La conteneurisation se développe rapidement et intéresse de facto les cybercriminels. Les experts de Cado Security ont observé une campagne menée par un botnet nommé OracleIV, spécialisé dans les attaques en déni de service. Elle a la particularité de s'attaquer aux environnements se servant de l'API Docker Engine à travers une image malveillante. « L'hébergement du conteneur malveillant dans Dockerhub, la bibliothèque d'images de conteneurs de Docker, rationalise encore davantage ce processus », souligne les chercheurs dans un rapport.
Image OracleIV malveillante
L'attaque observée par Cado commence par une requête HTTP POST " /images/create" sur l'instance de l'API Docker non protégée. Ensuite, des paramètres pointent vers une image appelée oracleiv_latest, téléchargée sur Docker Hub par un utilisateur nommé robbertignacio328832. Cette requête équivaut à une commande docker pull qui télécharge l'image du conteneur et l'installe localement, suivie d'une commande de démarrage du conteneur. Le ciblage des API de Docker Engine exposées publiquement et non protégées n'est pas nouveau. Plusieurs groupes d'attaquants recherchent de telles instances et déploient généralement des malwares de cryptojacking.
C'est le cas d'un groupe appelé TeamTNT qui s’attaque principalement aux environnements cloud. Ce groupe est à l'origine d'un ver baptisé Silentbob, lancé au début de l'année, qui ciblait des instances Docker et Jupyter Notebook non sécurisées et volait des informations d'identification AWS. Comme pour cette attaque, TeamTNT a hébergé ses images de conteneurs malveillants sur Dockerhub à partir de plusieurs comptes. L'image OracleIV trouvée par Cado était régulièrement mise à jour et comptait plus de 3 000 téléchargements, ce qui laisse penser que la campagne a été active et réussie.
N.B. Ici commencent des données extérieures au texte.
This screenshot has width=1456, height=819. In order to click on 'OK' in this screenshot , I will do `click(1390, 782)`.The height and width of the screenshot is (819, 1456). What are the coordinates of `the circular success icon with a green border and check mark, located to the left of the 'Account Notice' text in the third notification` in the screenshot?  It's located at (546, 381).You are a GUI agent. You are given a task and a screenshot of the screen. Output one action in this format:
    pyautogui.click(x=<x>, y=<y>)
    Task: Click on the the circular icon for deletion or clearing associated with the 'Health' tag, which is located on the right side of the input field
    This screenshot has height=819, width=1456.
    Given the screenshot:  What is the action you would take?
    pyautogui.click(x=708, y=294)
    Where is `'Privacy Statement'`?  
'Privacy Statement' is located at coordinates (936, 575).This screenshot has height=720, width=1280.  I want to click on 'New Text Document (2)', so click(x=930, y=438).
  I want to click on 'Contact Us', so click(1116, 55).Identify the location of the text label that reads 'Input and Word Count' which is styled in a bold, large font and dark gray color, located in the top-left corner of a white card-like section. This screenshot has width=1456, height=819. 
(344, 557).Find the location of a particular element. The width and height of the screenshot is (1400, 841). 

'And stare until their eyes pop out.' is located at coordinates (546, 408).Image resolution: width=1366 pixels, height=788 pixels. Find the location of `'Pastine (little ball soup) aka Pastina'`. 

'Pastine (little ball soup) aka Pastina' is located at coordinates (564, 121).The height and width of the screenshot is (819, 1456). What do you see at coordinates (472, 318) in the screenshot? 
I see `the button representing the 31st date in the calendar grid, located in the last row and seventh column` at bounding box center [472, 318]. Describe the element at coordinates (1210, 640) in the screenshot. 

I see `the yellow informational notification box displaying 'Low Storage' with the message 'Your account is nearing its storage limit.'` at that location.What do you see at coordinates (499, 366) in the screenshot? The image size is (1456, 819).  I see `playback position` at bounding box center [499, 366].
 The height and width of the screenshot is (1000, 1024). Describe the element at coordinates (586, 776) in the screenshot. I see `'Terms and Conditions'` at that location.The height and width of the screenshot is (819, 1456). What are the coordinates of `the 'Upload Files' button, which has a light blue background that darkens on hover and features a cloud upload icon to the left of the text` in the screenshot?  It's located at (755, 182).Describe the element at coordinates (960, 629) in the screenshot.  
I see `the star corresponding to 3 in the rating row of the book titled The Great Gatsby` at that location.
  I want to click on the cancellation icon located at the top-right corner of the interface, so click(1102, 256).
Réseau de zombies DDoS et cryptojacking
Une fois lancée, l'image du conteneur compromis exécute un binaire ELF appelé oracle.sh, suivi de commandes wget qui attirent et exécutent une variante du cryptomineur XMRig avec une configuration personnalisée. L'instance XMRig n'est pas réellement utilisée, et ces attaquants sont bien plus intéressés par le détournement des ressources du serveur pour des attaques DDoS. L'exécutable oracle.sh a été écrit à l'origine en code Python et compilé avec Cython (C-Extensions for Python). Le code met en œuvre plusieurs méthodes DDoS différentes, notamment les inondations de paquets TCP, UDP et SYN, ainsi que des variantes spécifiques visant à déjouer diverses défenses. Par exemple, l'inondation UDP standard implique des paquets de 40 000 octets, fragmentés en raison de la limite de taille des paquets de l'UDP, ce qui crée une surcharge de calcul sur la cible pour réassembler les fragments. Cependant, le botnet met également en œuvre des débordements UDP avec des paquets de 18, 20 et 8 octets. Ceux-ci sont lancés avec les commandes appelées FIVE, VSE et OVH et semblent viser les serveurs FiveM, le moteur de jeu Source de Valve et le fournisseur de cloud français OVH.
Le botnet met aussi en œuvre une attaque de type Slowloris qui consiste à ouvrir de nombreuses connexions à un serveur et à envoyer continuellement de petites quantités de données pour maintenir ces connexions ouvertes. Le client du bot se connecte à un serveur de commande et de contrôle en utilisant une authentification ordinaire basée sur une clé codée en dur, envoie des informations de base sur le système hôte et écoute les commandes. « La portabilité qu'apporte la conteneurisation permet aux charges utiles malveillantes d'être exécutées de manière déterministe sur les hôtes Docker, quelle que soit la configuration de l'hôte lui-même », ont expliqué les chercheurs de Cado. « Même si OracleIV n’est pas techniquement une attaque de la supply chain, les utilisateurs de Docker Hub doivent savoir que des images de conteneurs malveillants existent effectivement dans la bibliothèque d'images de Docker, un problème qui ne sera semble-t-il pas corrigé dans un avenir proche. L'entreprise de sécurité conseille aux entreprises d'évaluer périodiquement les images Docker qu'elles tirent de Docker Hub pour s'assurer qu'elles n'ont pas été transformées en chevaux de Troie. En outre, elles devraient s'assurer que toutes les API et interfaces de gestion des technologies cloud comme Jupyter, Docker et Redis sont sécurisées par une authentification et protégées par des règles de pare-feu.